# Given problem:
Pick out every line in the rows below that contains the word "agent", and copy each one.

Entries on target coordinates
++++++++++++++++++++
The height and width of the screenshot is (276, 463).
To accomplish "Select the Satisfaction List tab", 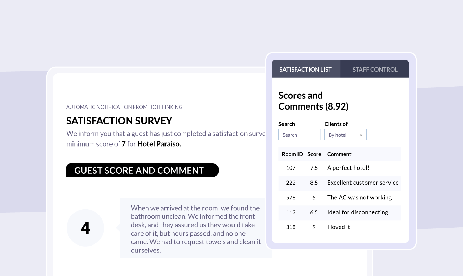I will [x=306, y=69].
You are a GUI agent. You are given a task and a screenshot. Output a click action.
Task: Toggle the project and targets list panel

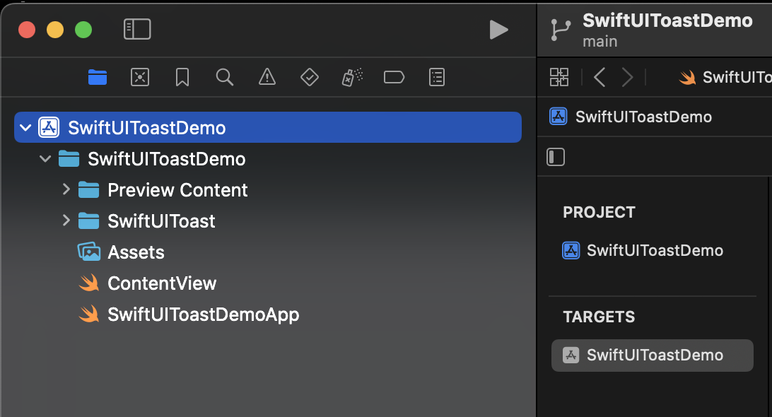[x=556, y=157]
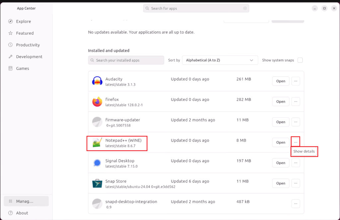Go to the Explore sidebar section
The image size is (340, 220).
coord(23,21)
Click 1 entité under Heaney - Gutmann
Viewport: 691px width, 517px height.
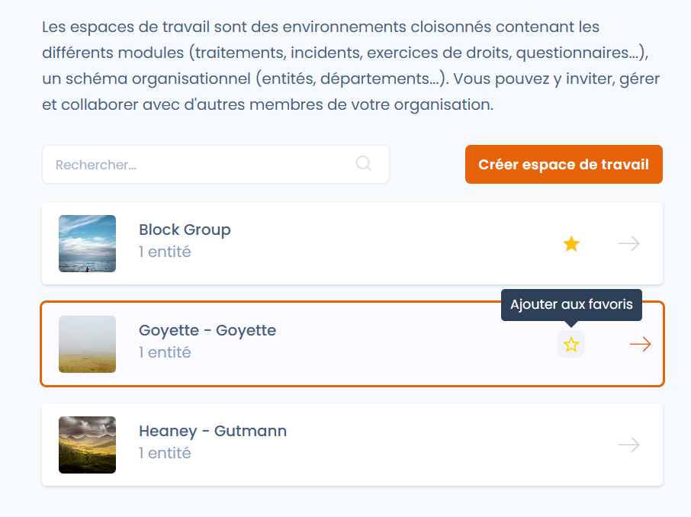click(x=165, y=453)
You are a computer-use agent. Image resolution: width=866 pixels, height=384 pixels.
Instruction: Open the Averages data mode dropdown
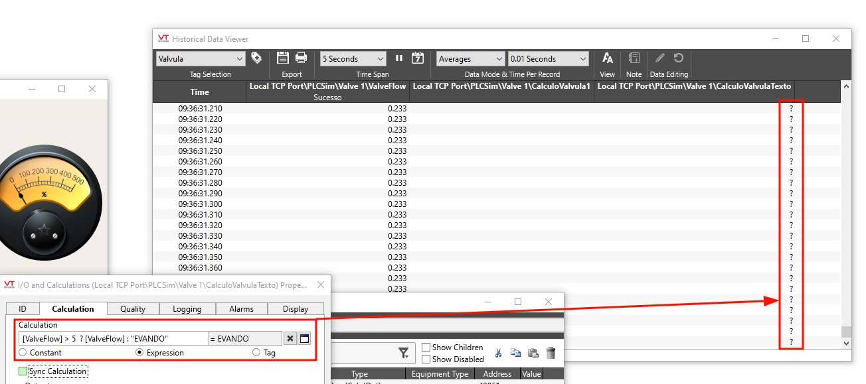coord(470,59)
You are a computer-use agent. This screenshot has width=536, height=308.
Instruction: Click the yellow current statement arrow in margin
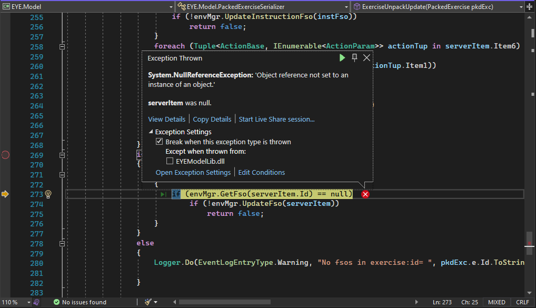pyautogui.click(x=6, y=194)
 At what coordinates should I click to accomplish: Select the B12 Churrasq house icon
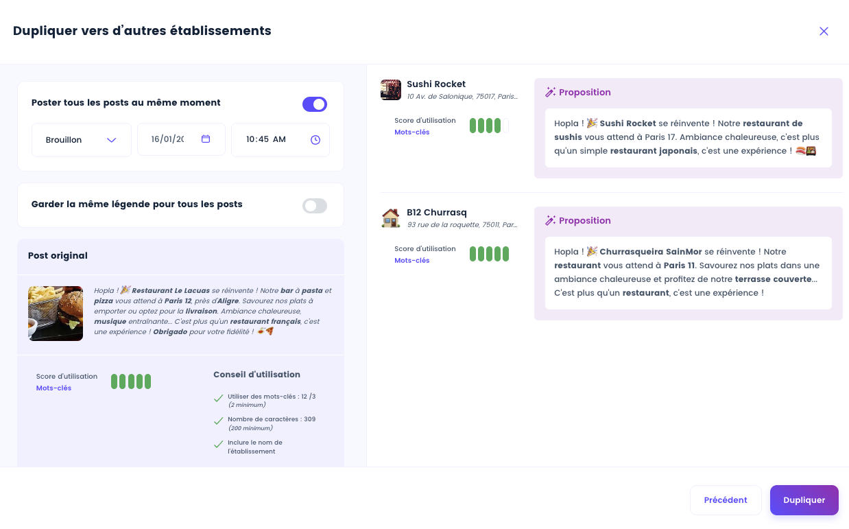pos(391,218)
++++++++++++++++++++
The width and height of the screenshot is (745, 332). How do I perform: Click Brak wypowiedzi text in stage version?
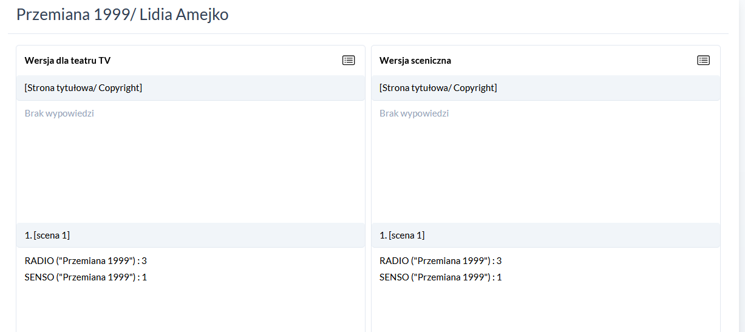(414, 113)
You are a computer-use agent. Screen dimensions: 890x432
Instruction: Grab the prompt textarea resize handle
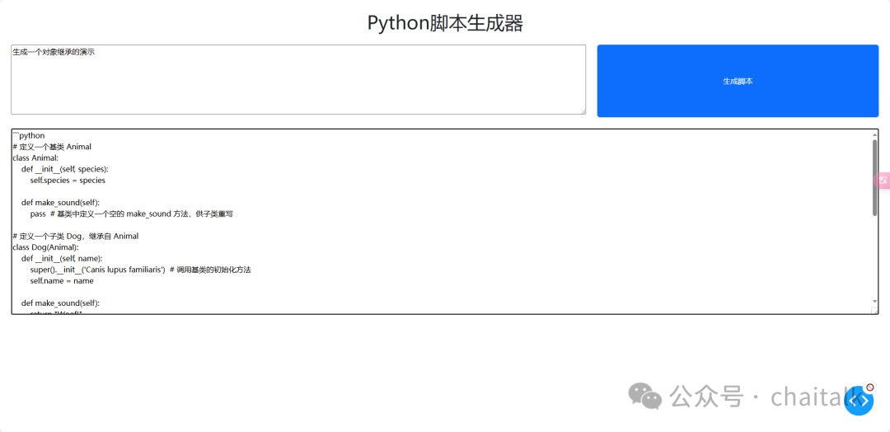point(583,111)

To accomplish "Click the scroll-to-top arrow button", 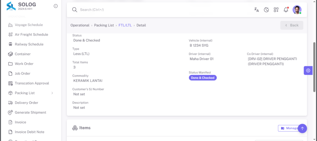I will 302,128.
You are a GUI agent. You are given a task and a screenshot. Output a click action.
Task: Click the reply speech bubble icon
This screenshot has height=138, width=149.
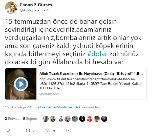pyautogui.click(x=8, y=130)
++++++++++++++++++++
# Response:
You are a GUI agent. You are given a task and a screenshot. Output a click action.
You are a computer-use agent. Image resolution: width=866 pixels, height=384 pixels.
You are a computer-use agent. This screenshot has width=536, height=308.
You are a computer-use agent. Screen dimensions: 890x432
You are a GUI agent. You are given a task and a screenshot. Output a click action.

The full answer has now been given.